Cependant, si tout porte à croire que le déconfinement est la panacée pour ces volailles, là encore la situation est plus complexe, comme le raconte l’éleveur en faisant visiter son exploitation. Après avoir bien suivi les différentes mesures de biosécurité, il nous montre l’intérieur du bâtiment. Un endroit au calme ? Pas si sûr. Ici, les poules ont droit à de la musique. Une astuce de plus pour éviter à ces grandes stressées d’avoir peur dès qu’elles entendent le moindre bruit.

« L’année passée, le confinement a été très long, presque huit mois. Mes animaux allaient plutôt bien, et je n’avais pas rencontré de souci avec eux. Lorsqu’on y a été autorisés, j’ai ouvert les trappes pour les faire sortir. À partir de ce moment, j’ai commencé à avoir des poules mortes. Il y en avait environ 10 par jour ! Après en avoir cherché les causes, suite à un souci technique, les animaux sont restés à l’intérieur.
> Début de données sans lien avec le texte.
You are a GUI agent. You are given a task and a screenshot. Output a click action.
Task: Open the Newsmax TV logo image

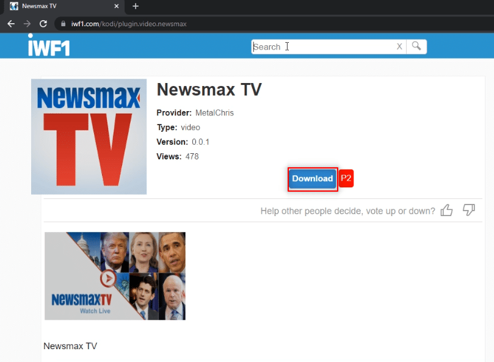pos(89,137)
La mortalité a alors chuté ! Quand les trappes s’ouvraient, les poules étaient si stressées qu’elles succombaient d’une crise cardiaque. Finalement, elles sont restées dans le poulailler », se souvient-il.

Malgré cela, l’éleveur prône l’élevage en plein air, c’est pourquoi, dès qu’il a appris la bonne nouvelle en avril, il a permis à ses bêtes d’accéder à l’espace extérieur. L’objectif ? Qu’elles puissent y retrouver leurs habitudes le plus rapidement possible… le tout en croisant les doigts pour que la situation ne change pas du tout au tout dans les jours à venir. « Si on nous dit qu’il faut reconfiner, ce serait une catastrophe. Mais, je préfère suivre ces recommandations, même si elles engendrent des soucis dans l’élevage, que les enfreindre et mettre les poules en danger ».

Catherine Colot du Collège des producteurs avec Laurent Decaluwé qui a lancé cette spéculation en 2016.
Catherine Colot du Collège des producteurs avec Laurent Decaluwé qui a lancé cette spéculation en 2016. - D.T.

Un prix garanti

Par ailleurs, rappelons qu’un éleveur qui choisit de ne pas déconfiner ses poules, si les mesures le permettent, perdra le code 1 après 16 semaines. Les œufs auront dès lors le numéro 2, soit élevées au sol. « Mais depuis l’année passée, lorsqu’un confinement est obligatoire, les agriculteurs ne passent plus du code 1 à 2 automatiquement après ce laps de temps. Ils peuvent le garder jusqu’à la fin des mesures et donc conserver le même tarif pour leur produit », ajoute Catherine Colot, du Collège des producteurs.

Un prix garanti pour ces éleveurs qui ne doivent pas changer la ration des bêtes, qu’elles soient dehors ou dedans. « Nous adaptons juste l’alimentation en fonction de leur âge pour correspondre à leurs besoins », souligne Laurent Decaluwé. Jusqu’à 35 semaines, celle-ci sera plus riche en protéines afin d’augmenter la masse musculaire. Cet apport est ensuite diminué et la nourriture reste identique jusqu’à 65 semaines. Par la suite, elle pourra être réadaptée avec, par exemple, un supplément de calcium, des coquilles d’huîtres… pour permettre notamment une bonne fabrication de la coquille d’œuf.

Des premières semaines cruciales

À la ferme des Longs-Prés, les poules sont réparties en deux bâtiments. Un avec 12.000 animaux, l’autre avec 3.000 bêtes. Les pensionnaires ont des âges différents, ce qui permet d’avoir des œufs tout au long de l’année. Et si leur vie est la même, leur caractère est bien différent. Ainsi, dans le lot des poules plus âgées, elles sont moins dociles que les plus jeunes. Selon Laurent Decaluwé, la manière dont elles ont été élevées avant d’arriver chez lui joue un rôle essentiel. « Par exemple, si les consignes n’ont pas été respectées ou si les poussins ont été mal manipulés lors de leur vaccination, c’est certain : ces poules seront stressées toute leur vie ». Autant dire que dans le secteur avicole, comme pour les autres élevages, rien ne s’improvise : le moindre petit grain de sable peut faire toute la différence.

Les volailles sont réparties en deux bâtiments  distincts, selon leur âge.
Les volailles sont réparties en deux bâtiments distincts, selon leur âge. - D.T.